Items from a data source:
* * * * *

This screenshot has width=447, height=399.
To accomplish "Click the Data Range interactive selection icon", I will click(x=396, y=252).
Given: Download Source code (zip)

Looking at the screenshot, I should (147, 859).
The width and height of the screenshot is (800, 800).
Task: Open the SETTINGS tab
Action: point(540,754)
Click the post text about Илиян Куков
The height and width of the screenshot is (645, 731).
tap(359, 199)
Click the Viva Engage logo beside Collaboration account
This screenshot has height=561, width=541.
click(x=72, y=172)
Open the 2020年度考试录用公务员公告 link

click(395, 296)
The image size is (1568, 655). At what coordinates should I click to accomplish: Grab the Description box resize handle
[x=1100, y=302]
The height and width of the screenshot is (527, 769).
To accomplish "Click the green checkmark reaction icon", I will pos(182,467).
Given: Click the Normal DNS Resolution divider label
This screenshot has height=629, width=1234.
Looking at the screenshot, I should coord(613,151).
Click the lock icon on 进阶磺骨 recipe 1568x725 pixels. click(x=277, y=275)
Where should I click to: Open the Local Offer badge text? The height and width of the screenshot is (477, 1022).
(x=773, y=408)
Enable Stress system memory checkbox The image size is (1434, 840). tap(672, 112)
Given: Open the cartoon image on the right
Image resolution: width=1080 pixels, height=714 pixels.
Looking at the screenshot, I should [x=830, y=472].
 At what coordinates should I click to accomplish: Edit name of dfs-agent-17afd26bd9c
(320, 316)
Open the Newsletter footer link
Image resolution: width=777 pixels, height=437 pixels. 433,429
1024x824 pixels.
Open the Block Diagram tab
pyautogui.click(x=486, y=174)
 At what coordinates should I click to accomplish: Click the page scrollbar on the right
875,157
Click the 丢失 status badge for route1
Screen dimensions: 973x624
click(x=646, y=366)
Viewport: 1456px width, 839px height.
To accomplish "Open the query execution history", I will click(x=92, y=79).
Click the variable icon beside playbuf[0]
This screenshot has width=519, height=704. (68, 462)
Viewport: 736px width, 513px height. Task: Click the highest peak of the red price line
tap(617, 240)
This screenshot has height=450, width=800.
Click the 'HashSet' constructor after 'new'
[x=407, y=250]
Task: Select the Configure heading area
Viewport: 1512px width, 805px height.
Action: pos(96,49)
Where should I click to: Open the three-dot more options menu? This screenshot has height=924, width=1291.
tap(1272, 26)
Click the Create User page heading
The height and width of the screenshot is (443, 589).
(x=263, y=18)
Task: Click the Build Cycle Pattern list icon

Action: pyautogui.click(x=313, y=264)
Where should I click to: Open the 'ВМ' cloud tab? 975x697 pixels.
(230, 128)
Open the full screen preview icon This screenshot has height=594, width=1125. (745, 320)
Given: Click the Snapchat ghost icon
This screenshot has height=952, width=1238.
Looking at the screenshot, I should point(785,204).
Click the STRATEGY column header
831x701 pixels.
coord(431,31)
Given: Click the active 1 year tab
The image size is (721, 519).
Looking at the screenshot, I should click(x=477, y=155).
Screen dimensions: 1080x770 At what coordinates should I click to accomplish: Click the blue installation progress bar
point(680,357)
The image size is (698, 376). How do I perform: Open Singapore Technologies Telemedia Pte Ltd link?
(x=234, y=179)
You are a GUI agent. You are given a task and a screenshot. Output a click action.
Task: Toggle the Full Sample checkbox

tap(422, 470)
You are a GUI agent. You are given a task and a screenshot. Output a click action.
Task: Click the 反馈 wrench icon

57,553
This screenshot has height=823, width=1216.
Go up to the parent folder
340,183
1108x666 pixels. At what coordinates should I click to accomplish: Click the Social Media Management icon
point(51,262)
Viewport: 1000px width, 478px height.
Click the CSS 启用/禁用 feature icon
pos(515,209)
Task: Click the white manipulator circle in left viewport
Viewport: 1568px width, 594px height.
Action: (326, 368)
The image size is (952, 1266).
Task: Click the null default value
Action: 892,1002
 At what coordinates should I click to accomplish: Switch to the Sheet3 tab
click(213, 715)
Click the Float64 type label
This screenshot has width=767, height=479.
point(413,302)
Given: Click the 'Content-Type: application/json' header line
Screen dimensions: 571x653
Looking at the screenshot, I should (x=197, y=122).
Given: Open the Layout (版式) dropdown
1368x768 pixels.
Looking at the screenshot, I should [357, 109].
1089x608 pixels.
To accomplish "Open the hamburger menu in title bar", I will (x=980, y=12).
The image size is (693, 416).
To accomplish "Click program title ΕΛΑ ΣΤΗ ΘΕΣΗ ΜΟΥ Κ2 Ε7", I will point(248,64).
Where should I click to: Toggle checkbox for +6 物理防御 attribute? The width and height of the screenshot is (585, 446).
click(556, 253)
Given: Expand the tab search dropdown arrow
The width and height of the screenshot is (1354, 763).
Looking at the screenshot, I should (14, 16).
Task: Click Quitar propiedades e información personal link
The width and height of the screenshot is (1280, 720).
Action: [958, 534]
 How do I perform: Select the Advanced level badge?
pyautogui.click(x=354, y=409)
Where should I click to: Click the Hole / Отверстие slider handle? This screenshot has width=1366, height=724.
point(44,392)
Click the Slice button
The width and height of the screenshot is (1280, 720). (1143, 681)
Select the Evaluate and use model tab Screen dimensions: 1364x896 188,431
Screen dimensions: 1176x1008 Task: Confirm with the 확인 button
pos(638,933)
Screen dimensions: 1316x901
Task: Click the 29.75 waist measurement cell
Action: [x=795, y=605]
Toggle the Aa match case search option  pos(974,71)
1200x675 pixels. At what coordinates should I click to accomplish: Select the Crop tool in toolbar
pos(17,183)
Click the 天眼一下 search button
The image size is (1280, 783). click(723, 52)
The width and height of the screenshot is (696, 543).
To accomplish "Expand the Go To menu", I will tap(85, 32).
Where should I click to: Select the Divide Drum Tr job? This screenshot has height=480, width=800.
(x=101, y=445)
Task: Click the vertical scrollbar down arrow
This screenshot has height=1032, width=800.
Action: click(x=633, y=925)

* * * * *

[PROBLEM]: From the entries above, copy each line that holds "heading".

[EXERCISE SOLUTION]:
Task: Select the Configure heading area
Click the Create User page heading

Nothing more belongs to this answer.